O álbum começa através da pequena, “Delicate Musicae”, um som que realmente soa de maneira bem delicada e branda, de influência barroca é somente uma simples introdução para o resto do disco.

“Harem Scarem” dá continuidade ao disco já de maneira mais enérgica. Com batidas graves e firmes, possui um riff de piano bastante alto astral. Difícil não gostar dessa faixa, tanto pela energia que ela passa como pela sua qualidade instrumental. Sem dúvida alguma que fãs de Dixie Dregs provavelmente irão se sentir em casa aqui. Os solos de guitarra e flauta na seção do meio da faixa são bastantes melódicos e também merecem destaque.

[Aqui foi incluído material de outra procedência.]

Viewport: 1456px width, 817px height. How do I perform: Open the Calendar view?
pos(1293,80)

"La Cathedrale de Strasbourg" começa com um belo e inspirado piano clássico, acompanhado por um suave violão perfeitamente em síncope. A canção, eventualmente, dá lugar a um som que é um pouco jazzy com vocais soando de maneira espacial e alguns dos melhores assobios em músicas que já ouvi. Não há muito mais a dizer sobre essa canção sem ser redundante, com certeza é absolutamente linda. Sem mais.

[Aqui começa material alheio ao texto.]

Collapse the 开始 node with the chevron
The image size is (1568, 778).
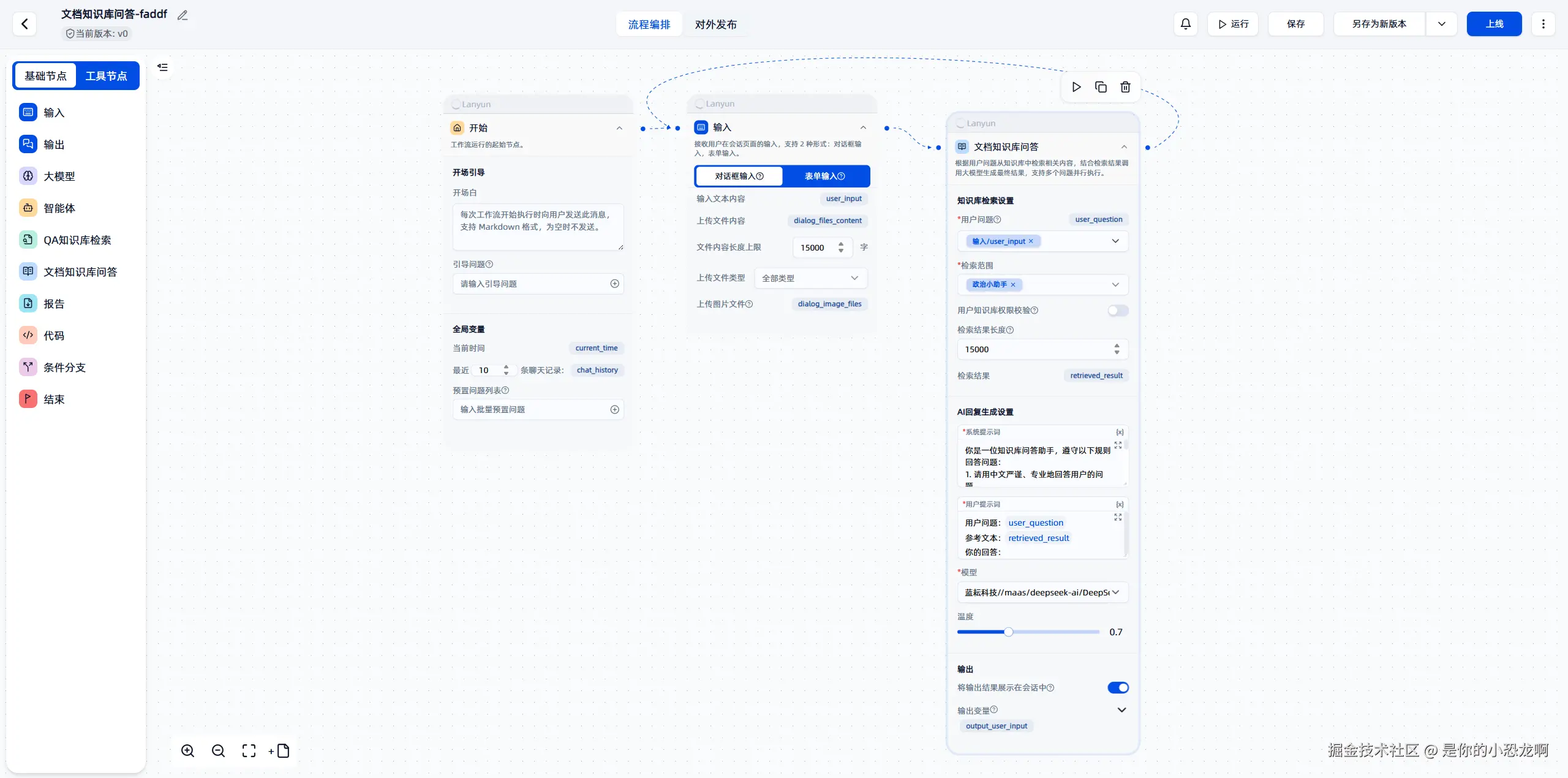[x=619, y=128]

A influência barroca encontra-se logo no início de “Birth” através do cravo o qual é usado em sua introdução. Logo tem a entrada da bateria com um órgão de fundo que em seguida tem como acompanhamento a flauta. Contém peças pesadas de flautas, melodias psicodélicas suaves e um forte trabalho de órgão. Aqui sem dúvida que a banda desempenha o seu papel de maneira extremamente inspirada, com texturas de músicas clássicas principalmente por parte do cravo. Sem deixar jamais de esquecer os movimentos virtuosos da guitarra de Akkerman, com direito a solos pesados. 

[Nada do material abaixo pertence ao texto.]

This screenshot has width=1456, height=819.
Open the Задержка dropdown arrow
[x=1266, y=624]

“Hamburger Concerto”, música homônima ao disco, é uma verdadeira aula. A faixa central do trabalho é simplesmente maravilhosa em seus mais de vinte minutos de puro rock progressivo, misturas incríveis de estilos e gêneros que vão desde o barroco puro a versão holandesa do Flamenco. O som sinfônico é proeminente, Leer e Akkerman estão em suas melhores formas aqui. Em momento algum da carreira da banda podemos desfrutar de tamanha genialidade como nesse caso. Em cerca de seis minutos e meio, Leer tem algumas performances idiossincrática e altas divagações de falsete campais. Seu estilo basicamente inimitável que ficou famoso em "Hocus Pocus". Seu solo de hammond que vem a seguir é um verdadeiro deleite. Tudo vai sendo cadenciado como uma obra prima e mal notamos o tempo passar. Os solos de guitarra de Akkerman também são de arrepiar. A faixa mesmo sendo instrumental, além das "brincadeiras" vocais de Leer, também possui em sua parte mais do fim coros que ajudam a aumentar a suas grandeza épica.

O álbum finaliza com outra música curta, mas bastante inspirada (pena que muitas vezes esquecida por conta do impacto causado pelo épico da faixa anterior). “Early Birth” possui ótimos órgãos e um trabalho de guitarra de extrema beleza. 

É isso, uma das maiores joias do progressivo a serem produzidas fora do seu principal (mas não único) berço e que merece ser sem dúvida alguma apreciada pelo amante de uma boa música em geral.